Controlo governamental europeu sobre telecoms

Fonte: wirelesspt.net

Os governos europeus querem uma maior oligopolização das infra-estruturas de telecomunicações

3 de Outubro de 2017

Em Março, mais de 31 Redes da Comunidade Europeia (CN) escreveram uma carta aberta aos políticos da UE, salientando a necessidade de uma adaptação do quadro jurídico europeu destinado a ajudar essas iniciativas dirigidas pelos cidadãos a florescer, apoiando alternativas , formas democráticas e sustentáveis para atingir os objectivos das políticas de banda larga, mas ao invés de abrir a porta para uma tão necessária diversificação do ecossistema de telecomunicações, os governos europeus só procuram reforçar as posições dominantes dos operadores correntemente em exercício. À medida que a UE se aproxima de um acordo sobre o futuro da regulamentação europeia das telecomunicações, o Parlamento da UE deve resistir à pressão e reafirmar o seu compromisso com o interesse público.

À medida que a UE se aproxima de um acordo sobre o futuro da regulamentação europeia das telecomunicações, o Parlamento da UE deve resistir à pressão e reafirmar o seu compromisso com o interesse público.

O Parlamento Europeu acaba de votar no projecto de Código Europeu de Comunicações Electrónicas, que constituirão a base da regulamentação de telecomunicações em toda a UE nas próximas décadas. O pior que podia acontecer foi evitado graças à maioria dos membros da Indústria, Pesquisa e Energia (ITRE) que resistiram aos pedidos de uma ampla desregulamentação. A versão adoptada pelo comité mantém espaço suficiente para as autoridades reguladoras nacionais (ARN) regularem situações de monopólio e levam em consideração as redes comunitárias (CN). Veja, em particular, os artigos 74 e 77, por exemplo, por dando-lhes acesso a redes de fibra óptica ou promovendo acesso compartilhado e sem licença ao espectro rádio-elétrico, o que pode ser essencial para criar rapidamente redes acessíveis e flexíveis.

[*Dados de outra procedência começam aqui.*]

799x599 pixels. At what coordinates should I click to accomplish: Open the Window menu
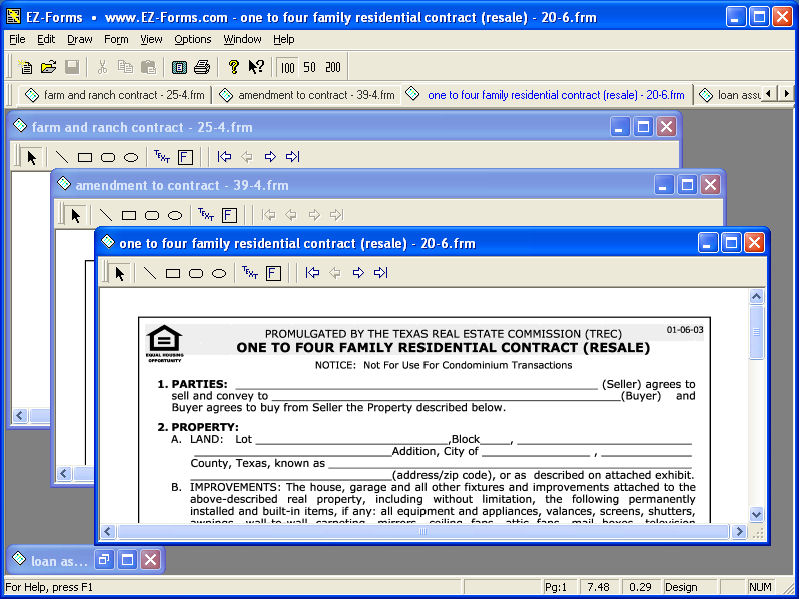tap(242, 39)
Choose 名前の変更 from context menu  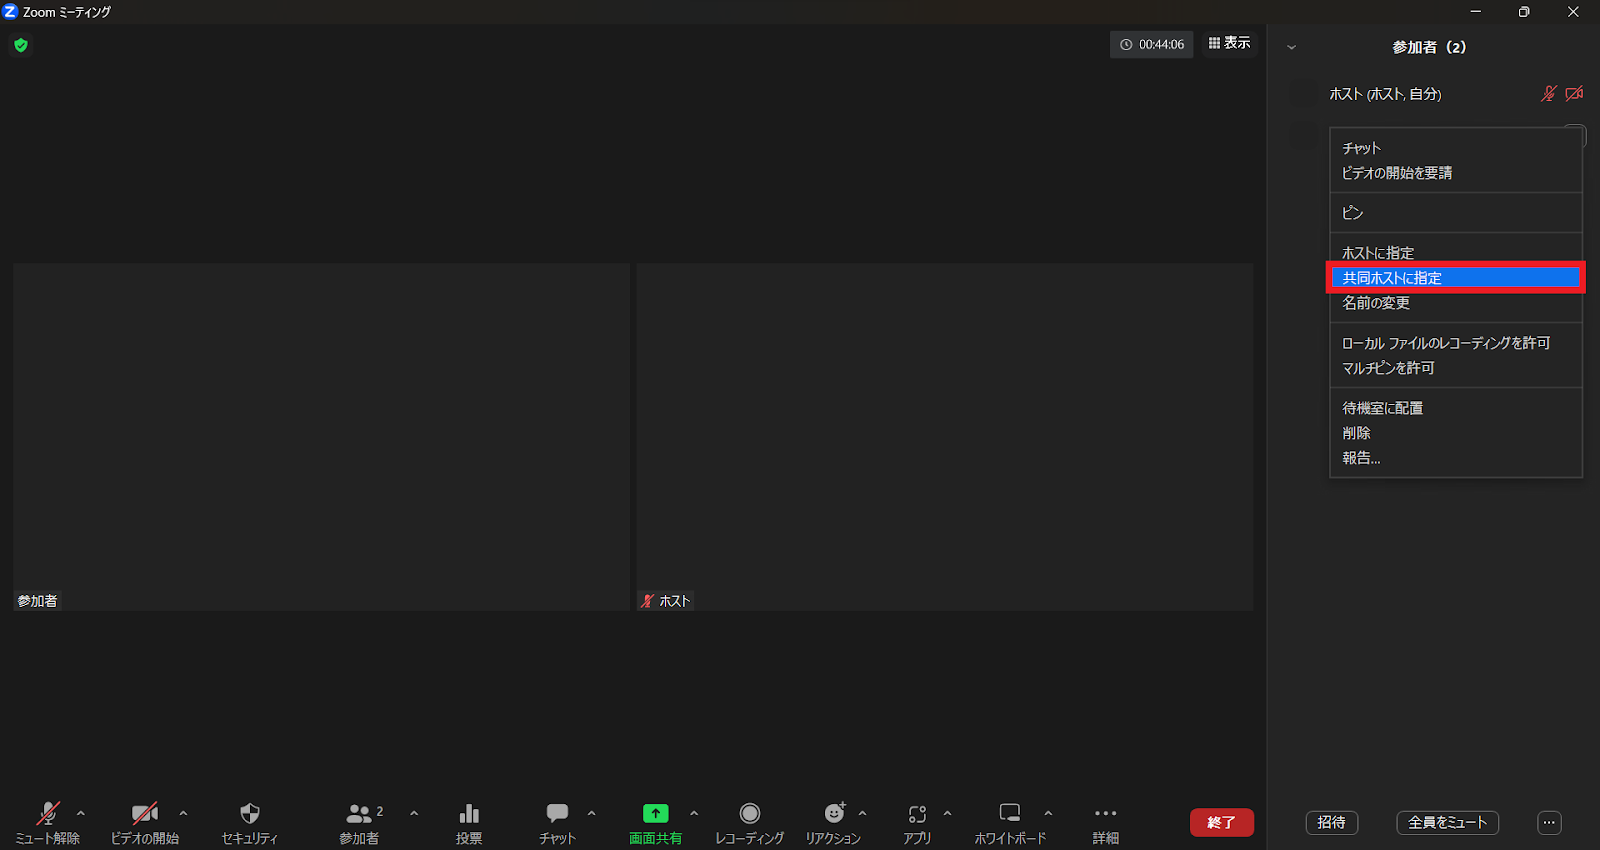pos(1376,303)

  • Os deputados do Parlamento da UE responsáveis pelo texto, como a Sra. Pilar Del Castillo, conhecida por estar perto de operadores telecom telefónica espanhola, terá agora que negociar com o Conselho da União Europeia, que representa os governos europeus. No entanto essas chamadas "negociações tripartidas" têm uma falta de transparência óbvia, tornando as negociações muito difíceis de seguir. Isto é ainda mais preocupante, dado que o conselho da união europeia elaborou uma versão do projecto de código muito alarmante, que visa a revisão de políticas de diversidade e incentivando a oligopolização de infra-estruturas de telecomunicações.
  • No que se refere à regulamentação de acesso, o Conselho da União Europeia deseja ver um período de 7 anos sem regulamentação após novas implantações de rede (como redes de fibra óptica recém-lançadas). As autoridades reguladoras nacionais não teriam então nenhuma maneira de impor obrigações competitivas aos operadores históricos, dando às grandes companhias de telecomunicações toda a latitude para estender suas posições oligopolistas em detrimento das redes comunitárias e de outros operadores cooperativos ou sem fins lucrativos. Se a proposta do Conselho da União Europeia prevalecer, testemunhamos o desaparecimento de pequenos operadores de rede alternativos.
  • No espectro radio-eléctrico, o Conselho da União Europeia pretende preservar o controle dos governos sobre este recurso vital, o que lhes permitirá prosseguir políticas mal aconselhadas que beneficiam os maiores operadores e não aproveitam o melhor dos meios de comunicação de rádio. Em particular, isso prejudicará os alegados esforços da Comissão Europeia para desenvolver e ampliar o espectro de acesso partilhado e não autorizado publicamente, o que permite o desenvolvimento sustentabilidade de operadores cooperativos ou sem fins lucrativos e aumenta a diversidade no sector de telecomunicações.
  • Em termos institucionais, o Conselho da União Europeia quer deixar que os estados membros decidam qual autoridade deve assegurar a supervisão do mercado e os direitos dos utilizadores. Ao permitir a evasão das ARN, isso poderia prejudicar qualquer forma de regulamentação nacional independente, bem como qualquer forma de coordenação a nível europeu.

Num domínio de política que tem sido durante muito tempo propenso à captura regulatória por interesses privados, pedimos aos deputados do Parlamento Europeu que defendam o interesse público, promovendo políticas pró-concorrência e de diversidade. Ao resistir à pressão dos governos europeus que procuram consolidar ainda mais o poder dos maiores concorrentes da indústria em infra-estruturas de rede e os nossos representantes eleitos podem garantir que os operadores alternativos e as comunidades locais tenham os meios adequados para desenvolver e inovar, oferecendo modelos e serviços voltados para o futuro para os benefícios de todos.